Another area of interest these days is cloud computing, especially given Microsoft’s demonstration of its capabilities with Crackdown 3. Several other areas of gaming like PlayStation Now and Frontier’s Elite Dangerous use cloud computing in their own right. However, how will this help fuel graphics and newer scenarios in the coming years? Will there be more reliance on the cloud and less on the actual hardware of the console?
“I’m entirely convinced that some of the routes we are investing money in right now will prove to be financially and environmentally unable to scale. However, the cloud is here to stay and we will fail many times before we find ways to exploit it in the long run,” Don Williamson, founder of Celtoys said to GamingBolt.
“If we break the typical game engine pipeline into pieces there are many parts that offer unique opportunities for distribution. Imagine the creation of this new cloud infrastructure how you would the evolution of 3D engines written in software, to their modern-day GPU accelerated counterparts: we’re trying to create a big GPU in the sky.”
He then talks about the benefits of cloud gaming and how complex graphical parameters such as global illumination and geometry patterns can be rendered on remotely located machines, whilst being shared by many players.

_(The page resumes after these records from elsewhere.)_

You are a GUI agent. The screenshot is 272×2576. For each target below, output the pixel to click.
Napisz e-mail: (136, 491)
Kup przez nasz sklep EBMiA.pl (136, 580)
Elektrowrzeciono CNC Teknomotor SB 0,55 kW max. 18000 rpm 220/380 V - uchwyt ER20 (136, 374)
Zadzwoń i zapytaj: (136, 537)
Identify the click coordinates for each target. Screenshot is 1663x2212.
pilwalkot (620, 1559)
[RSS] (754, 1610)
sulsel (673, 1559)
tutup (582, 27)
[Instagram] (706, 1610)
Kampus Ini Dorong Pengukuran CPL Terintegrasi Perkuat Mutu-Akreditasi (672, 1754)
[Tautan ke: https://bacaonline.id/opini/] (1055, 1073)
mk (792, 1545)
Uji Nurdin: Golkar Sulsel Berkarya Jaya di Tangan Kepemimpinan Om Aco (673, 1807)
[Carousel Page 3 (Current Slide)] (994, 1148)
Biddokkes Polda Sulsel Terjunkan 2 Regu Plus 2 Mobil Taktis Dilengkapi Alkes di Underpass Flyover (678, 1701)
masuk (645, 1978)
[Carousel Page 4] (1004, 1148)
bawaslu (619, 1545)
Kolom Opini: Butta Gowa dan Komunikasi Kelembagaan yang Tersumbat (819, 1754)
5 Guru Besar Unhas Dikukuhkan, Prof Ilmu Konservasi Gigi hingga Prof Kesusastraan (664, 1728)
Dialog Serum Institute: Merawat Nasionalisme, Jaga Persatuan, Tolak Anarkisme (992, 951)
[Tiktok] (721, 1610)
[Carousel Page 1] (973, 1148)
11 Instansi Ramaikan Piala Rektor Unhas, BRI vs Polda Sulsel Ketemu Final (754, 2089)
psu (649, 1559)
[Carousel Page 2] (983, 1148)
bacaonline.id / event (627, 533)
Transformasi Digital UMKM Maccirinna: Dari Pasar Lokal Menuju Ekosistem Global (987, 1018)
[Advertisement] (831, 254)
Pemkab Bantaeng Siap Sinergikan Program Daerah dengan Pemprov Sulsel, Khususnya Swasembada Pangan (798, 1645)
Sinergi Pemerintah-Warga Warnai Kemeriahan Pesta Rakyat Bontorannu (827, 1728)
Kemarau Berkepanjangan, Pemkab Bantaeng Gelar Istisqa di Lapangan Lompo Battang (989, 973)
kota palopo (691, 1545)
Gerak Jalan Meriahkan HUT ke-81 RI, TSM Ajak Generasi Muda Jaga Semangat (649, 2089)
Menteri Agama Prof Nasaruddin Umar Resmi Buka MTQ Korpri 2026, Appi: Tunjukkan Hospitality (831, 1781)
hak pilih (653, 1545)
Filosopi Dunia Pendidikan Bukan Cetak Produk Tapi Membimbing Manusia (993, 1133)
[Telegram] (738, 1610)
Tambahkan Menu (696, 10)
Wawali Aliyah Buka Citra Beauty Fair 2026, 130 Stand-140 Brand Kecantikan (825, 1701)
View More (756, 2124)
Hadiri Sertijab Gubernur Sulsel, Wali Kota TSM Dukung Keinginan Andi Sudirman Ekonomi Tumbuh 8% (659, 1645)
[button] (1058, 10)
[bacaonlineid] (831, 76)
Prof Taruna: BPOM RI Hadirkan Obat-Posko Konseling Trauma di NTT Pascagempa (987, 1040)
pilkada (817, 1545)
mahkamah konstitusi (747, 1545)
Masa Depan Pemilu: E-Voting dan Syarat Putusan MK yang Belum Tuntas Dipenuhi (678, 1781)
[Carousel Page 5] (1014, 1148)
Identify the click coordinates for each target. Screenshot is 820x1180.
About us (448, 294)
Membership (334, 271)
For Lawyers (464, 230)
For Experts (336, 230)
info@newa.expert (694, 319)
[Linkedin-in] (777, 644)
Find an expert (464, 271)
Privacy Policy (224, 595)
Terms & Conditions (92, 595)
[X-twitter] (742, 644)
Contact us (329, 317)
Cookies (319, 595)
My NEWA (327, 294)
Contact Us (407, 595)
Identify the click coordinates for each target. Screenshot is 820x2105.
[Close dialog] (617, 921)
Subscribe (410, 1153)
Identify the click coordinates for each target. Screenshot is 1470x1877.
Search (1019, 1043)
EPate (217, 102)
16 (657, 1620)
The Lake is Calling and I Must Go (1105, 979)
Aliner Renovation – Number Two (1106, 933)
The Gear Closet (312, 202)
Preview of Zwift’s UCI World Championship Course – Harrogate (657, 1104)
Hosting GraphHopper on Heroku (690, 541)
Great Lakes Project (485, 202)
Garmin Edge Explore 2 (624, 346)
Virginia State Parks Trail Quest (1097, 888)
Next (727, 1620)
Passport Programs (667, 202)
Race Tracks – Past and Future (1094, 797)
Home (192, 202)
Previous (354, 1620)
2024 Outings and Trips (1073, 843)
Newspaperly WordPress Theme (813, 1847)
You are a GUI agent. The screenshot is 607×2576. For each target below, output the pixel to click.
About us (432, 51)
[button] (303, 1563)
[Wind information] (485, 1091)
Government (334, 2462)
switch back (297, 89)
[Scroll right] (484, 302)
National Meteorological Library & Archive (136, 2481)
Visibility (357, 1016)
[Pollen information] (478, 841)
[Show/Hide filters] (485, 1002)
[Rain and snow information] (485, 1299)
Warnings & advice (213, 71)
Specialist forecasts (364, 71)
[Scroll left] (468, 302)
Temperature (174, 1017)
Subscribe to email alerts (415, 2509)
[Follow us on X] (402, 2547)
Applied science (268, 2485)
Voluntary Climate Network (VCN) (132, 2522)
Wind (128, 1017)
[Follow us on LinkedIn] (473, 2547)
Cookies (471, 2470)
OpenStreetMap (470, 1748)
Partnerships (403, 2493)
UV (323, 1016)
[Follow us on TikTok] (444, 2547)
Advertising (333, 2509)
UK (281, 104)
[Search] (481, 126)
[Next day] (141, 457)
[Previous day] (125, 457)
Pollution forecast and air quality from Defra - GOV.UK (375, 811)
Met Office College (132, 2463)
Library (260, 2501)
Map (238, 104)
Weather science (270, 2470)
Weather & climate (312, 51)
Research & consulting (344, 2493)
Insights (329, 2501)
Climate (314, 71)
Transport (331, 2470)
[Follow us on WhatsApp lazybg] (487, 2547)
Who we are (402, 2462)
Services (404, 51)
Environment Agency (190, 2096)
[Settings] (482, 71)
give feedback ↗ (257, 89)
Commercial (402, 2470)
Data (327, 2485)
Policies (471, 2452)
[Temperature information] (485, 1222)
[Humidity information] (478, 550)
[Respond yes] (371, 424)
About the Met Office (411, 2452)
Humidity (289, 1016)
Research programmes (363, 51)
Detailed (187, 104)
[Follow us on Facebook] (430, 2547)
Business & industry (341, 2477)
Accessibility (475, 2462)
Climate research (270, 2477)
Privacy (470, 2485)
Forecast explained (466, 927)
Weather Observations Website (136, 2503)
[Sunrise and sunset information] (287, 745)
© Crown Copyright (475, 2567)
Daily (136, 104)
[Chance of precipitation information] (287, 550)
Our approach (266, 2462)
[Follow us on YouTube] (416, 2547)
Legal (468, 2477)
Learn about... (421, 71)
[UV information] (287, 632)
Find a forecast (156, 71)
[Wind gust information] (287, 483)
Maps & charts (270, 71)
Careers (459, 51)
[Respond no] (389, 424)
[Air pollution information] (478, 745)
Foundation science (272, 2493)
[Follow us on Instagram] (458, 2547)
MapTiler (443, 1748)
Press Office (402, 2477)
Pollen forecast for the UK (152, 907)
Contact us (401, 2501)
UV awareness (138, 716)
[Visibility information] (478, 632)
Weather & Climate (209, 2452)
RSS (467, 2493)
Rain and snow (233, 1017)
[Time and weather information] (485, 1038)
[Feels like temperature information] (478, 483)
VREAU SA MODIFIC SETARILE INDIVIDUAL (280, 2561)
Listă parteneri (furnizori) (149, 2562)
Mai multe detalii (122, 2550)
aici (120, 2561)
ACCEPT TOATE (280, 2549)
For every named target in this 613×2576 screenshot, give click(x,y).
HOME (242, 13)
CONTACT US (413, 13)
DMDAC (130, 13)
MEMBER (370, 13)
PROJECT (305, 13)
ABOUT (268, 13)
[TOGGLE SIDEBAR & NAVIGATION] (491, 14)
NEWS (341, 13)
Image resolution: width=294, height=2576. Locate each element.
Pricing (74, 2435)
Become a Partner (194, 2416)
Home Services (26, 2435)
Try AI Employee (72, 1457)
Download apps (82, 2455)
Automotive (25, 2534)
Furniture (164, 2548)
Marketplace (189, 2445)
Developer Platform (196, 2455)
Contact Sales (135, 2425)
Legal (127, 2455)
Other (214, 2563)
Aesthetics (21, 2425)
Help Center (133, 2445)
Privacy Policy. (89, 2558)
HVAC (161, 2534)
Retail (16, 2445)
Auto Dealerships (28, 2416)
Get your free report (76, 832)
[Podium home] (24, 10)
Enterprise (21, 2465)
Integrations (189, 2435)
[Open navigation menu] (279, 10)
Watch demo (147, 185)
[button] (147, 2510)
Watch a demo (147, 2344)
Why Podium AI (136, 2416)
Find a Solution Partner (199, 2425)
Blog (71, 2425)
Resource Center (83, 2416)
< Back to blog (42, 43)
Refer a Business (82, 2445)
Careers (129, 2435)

“Even if players aren’t part of the same session, they’ll be exploring the same worlds. Work such as global illumination, visibility, spatial reasoning and complex geometry optimisation can be factored into their low frequency contributors, clustered, computed and cached on machines thousands of miles away, to be shared between many players. Whatever client hardware is used to retrieve this data will augment that in ways that don’t make sense to distribute.”
Don also suggests that the cloud can also be used to write down the entire game engine on whatever platform you want to play the game on.
“Of course the other element to cloud rendering is the ability to write an engine once for the target platform that can be distributed live to many varying devices on your wrist, in your pocket or on a screen in your lounge. We already have examples of this working really well on your local network (e.g. the Wii-U) but I think there’s a long way to go before the issues of latency and cost are solved.”